- Interactive map of Mohariya Tole
- Coordinates: 28°14′10″N 83°59′07″E﻿ / ﻿28.23611°N 83.98528°E
- Country: Nepal
- Province: Gandaki Province
- District: Kaski District
- Municipality: Pokhara Metropolitan City
- Ward: Ward 2 (bordering Wards 1 and 3)

= Mohariya Tole =

Neighborhood of Pokhara, Nepal

Mohariya Tole (मोहरिया टोल) is one of the oldest neighbourhoods in Pokhara, located within Ward No. 2 of Pokhara Metropolitan City in Kaski District, Gandaki Province, Nepal.
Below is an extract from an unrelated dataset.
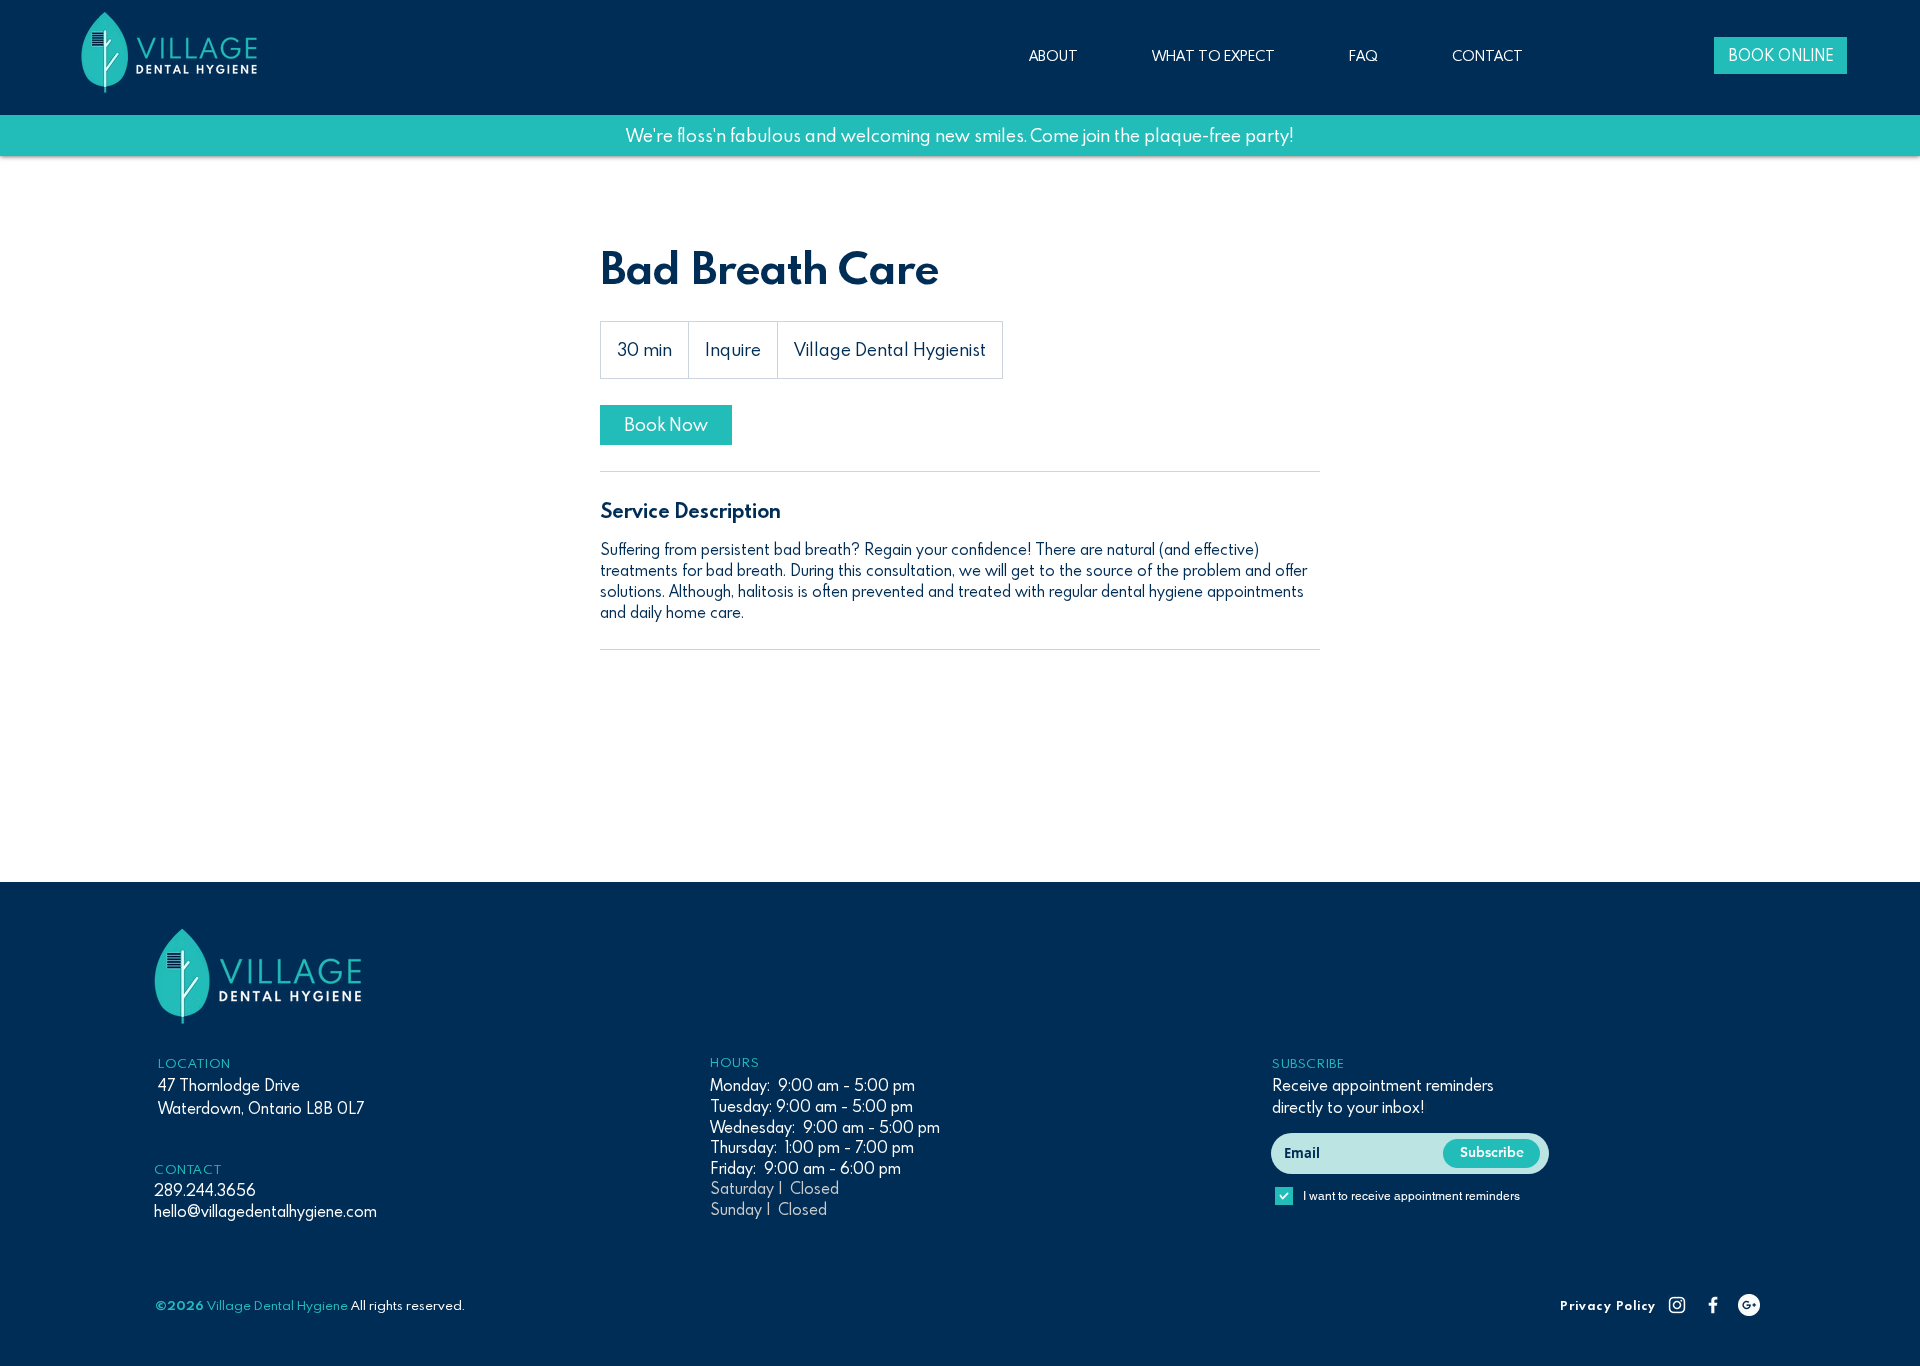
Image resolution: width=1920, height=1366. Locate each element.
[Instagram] (1677, 1305)
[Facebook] (1713, 1305)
The area is known for its cultural attractions, including the Bindhyabasini Temple, and was a prominent commercial hub before 1960.

== Location ==
Mohariya Tole is centrally located in the old part of Pokhara and is bordered by several historic neighbourhoods:
- Bagar to the north (Ward 1).
- Bhairab Tole to the south (Ward 2).
- Nadipur to the east (Ward 3).
- Pokhara Baglung Highway and Miruwa to the west (Ward 2).

== History ==
The rulers of Kaski, impressed by the trading skills of Newar communities, invited merchants from Bhaktapur to settle in the area between 1658 and 1669 A.D. These settlers were granted land via a royal decree bearing the "Mohar" seal, giving the area its name, Mohariya Tole.

== Notable Landmarks ==
- Bindhyabasini Temple: A significant religious site located at the northern edge of the neighbourhood.
- Hamro Sangam Park: A local community park providing green space for residents.
- Ganesh Temple: A traditional place of worship dedicated to Lord Ganesha, central to the local Newar community's daily worship.
- Buddha Temple: A significant temple dedicated to Lord Buddha reflecting the area's diverse religious heritage.